There were several potential limitations in this study which should be considered. First, there was moderate heterogeneity among the included studies. However, one should not be surprising given the variation in characteristics of populations (age, female/male, stone number, stone size), time intervention between endoscopic papillotomy and LC, laparoscope device and operator experience between the 2 approaches. All these factors contributed to the heterogeneity and had potential impacts on our results. Second, all included trials were not performed with double-blinded method, which might lead to performance and detection bias. Third, our meta-analysis is based on 11 RCTs, and 3 of them have a relatively small sample size (less than 100). Studies with small sample size are more likely to result in an overestimated treated effect than large studies. Fourth, we were unable to assess the effects and safety of LCBDE in high-risk patients due to the sparse reporting across studies.

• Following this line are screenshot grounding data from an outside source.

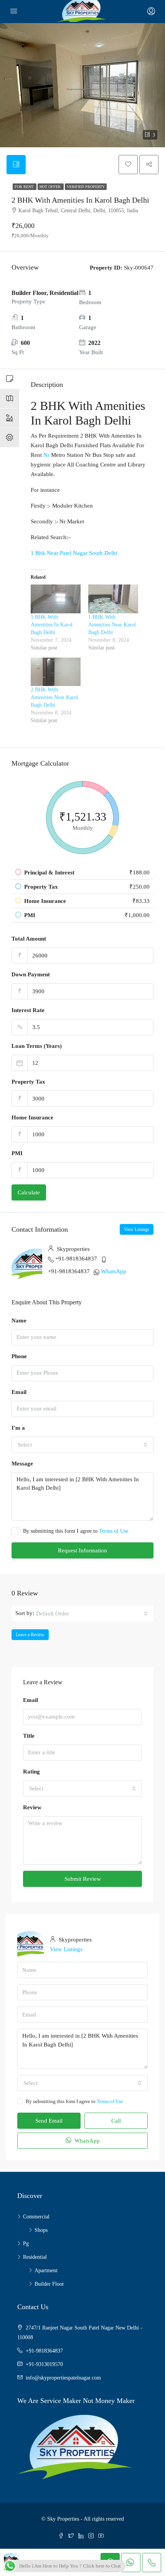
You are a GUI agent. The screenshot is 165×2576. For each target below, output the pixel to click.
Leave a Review (30, 1634)
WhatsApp (113, 1271)
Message (22, 1463)
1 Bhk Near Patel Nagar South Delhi (74, 553)
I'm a (18, 1428)
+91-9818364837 (76, 1259)
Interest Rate (28, 1010)
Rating (31, 1771)
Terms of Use (113, 1531)
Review (32, 1807)
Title (29, 1736)
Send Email (49, 2121)
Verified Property (86, 187)
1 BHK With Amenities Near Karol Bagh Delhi (112, 624)
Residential (35, 2257)
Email (19, 1392)
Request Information (82, 1550)
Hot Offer (51, 187)
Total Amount (29, 939)
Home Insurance (32, 1117)
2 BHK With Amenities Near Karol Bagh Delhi (54, 697)
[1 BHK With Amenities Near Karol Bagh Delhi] (113, 598)
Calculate (29, 1192)
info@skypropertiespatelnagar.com (63, 2378)
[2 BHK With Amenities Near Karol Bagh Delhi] (56, 672)
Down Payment (31, 974)
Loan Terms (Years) (37, 1046)
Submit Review (82, 1879)
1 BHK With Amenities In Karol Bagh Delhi (52, 624)
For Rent (25, 187)
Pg (26, 2243)
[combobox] (82, 1445)
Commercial (36, 2217)
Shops (41, 2230)
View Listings (136, 1229)
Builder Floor (49, 2284)
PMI (17, 1153)
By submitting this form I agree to (75, 1531)
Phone (19, 1356)
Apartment (46, 2270)
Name (19, 1320)
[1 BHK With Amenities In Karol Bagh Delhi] (56, 598)
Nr (46, 455)
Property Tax (28, 1082)
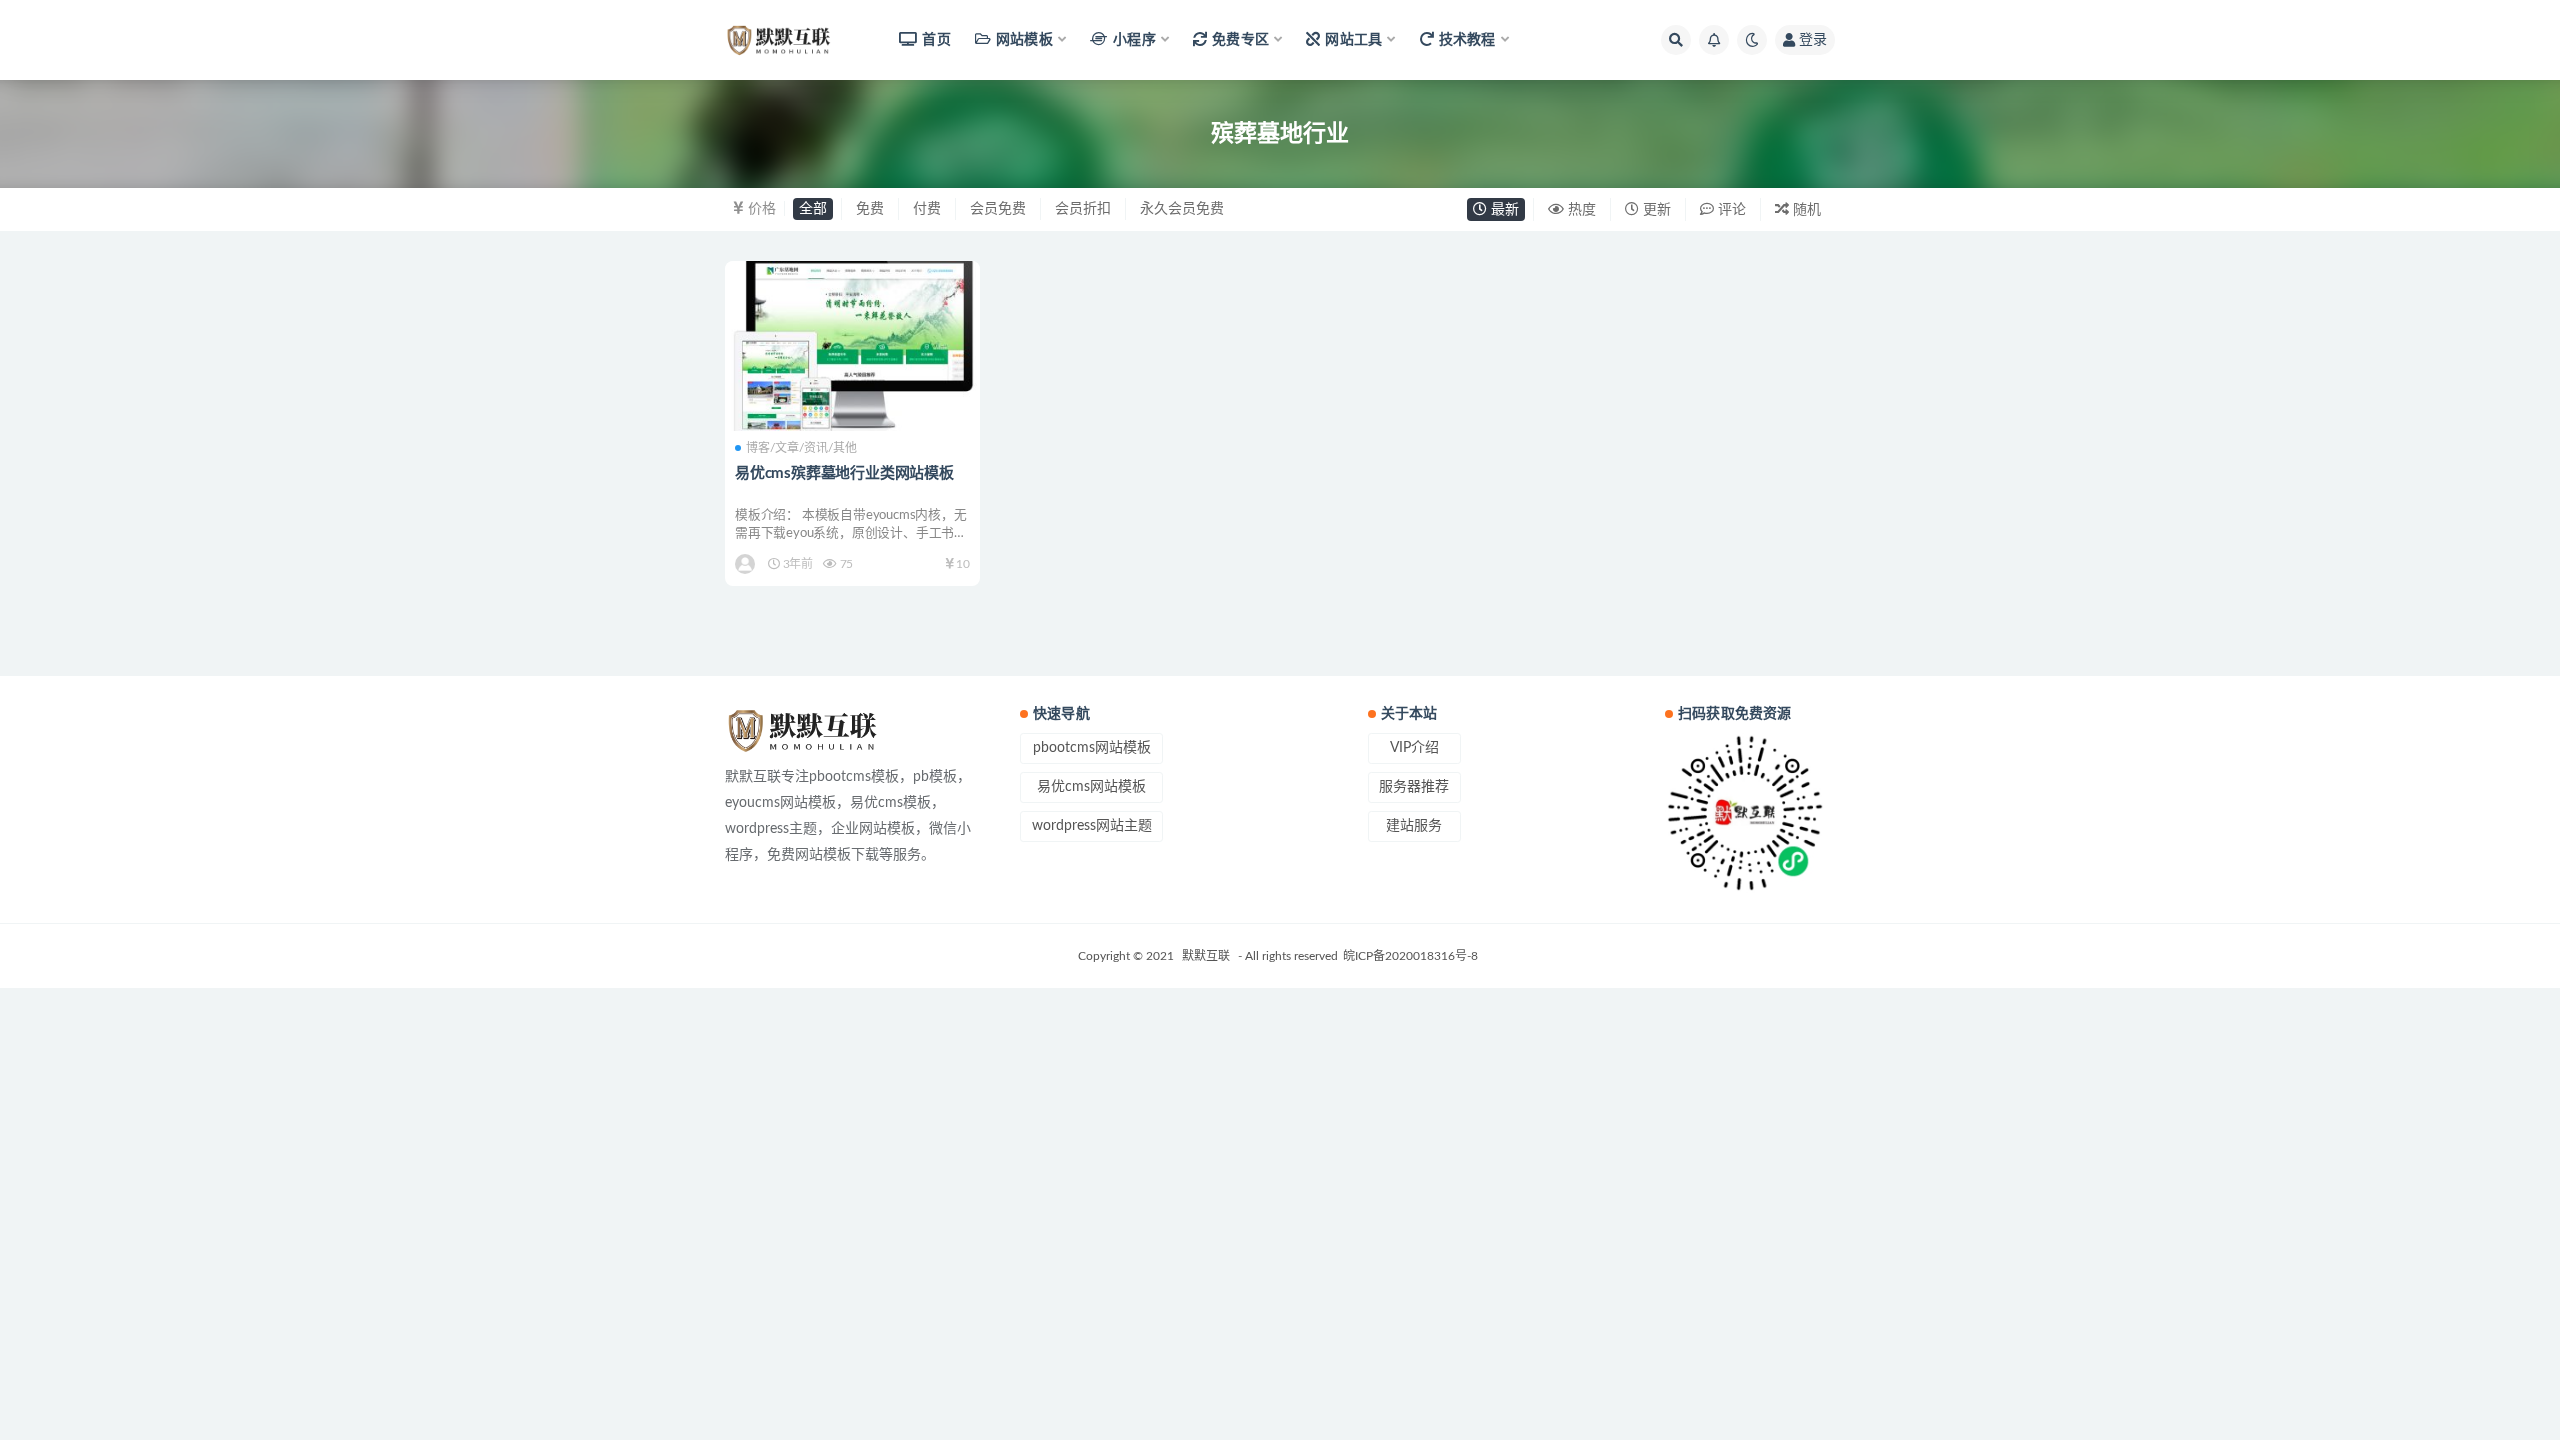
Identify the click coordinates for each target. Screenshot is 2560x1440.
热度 (1580, 210)
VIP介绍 (1414, 748)
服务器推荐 (1414, 787)
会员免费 (998, 209)
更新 (1655, 210)
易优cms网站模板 (1091, 787)
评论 (1730, 210)
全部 (813, 209)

In conclusion, the current meta-analysis suggested that both LC-LCBDE and LC-EST were highly effective in detecting and removing CBD stones and were equivalent in complications. However, the conversion rate was higher and operative time was less for LC-LCBDE. More large-scale, well-designed RCTs are needed to confirm our findings. In the future studies, the effects and safety of LCBDE in patients with high-risk should be given more attention.
Footnotes
Abbreviations: CBD = common bile duct, CIs = confidence intervals, ERCP = endoscopic retrograde cholangiopancreatography, EST = endoscopic sphincterotomy, GRADE = Grading of Recommendations Assessment, Development and Evaluation, LC = laparoscopic cholecystectomy, LCBDE = laparoscopic common bile duct stones exploration, LC-LCBDE = LC combined with laparoscopic CBD exploration, RCTs = randomized controlled trials, RRs = risk ratios, WMD = weight mean difference, WMDs = weighted mean differences.
The authors have no conflicts of interest to disclose.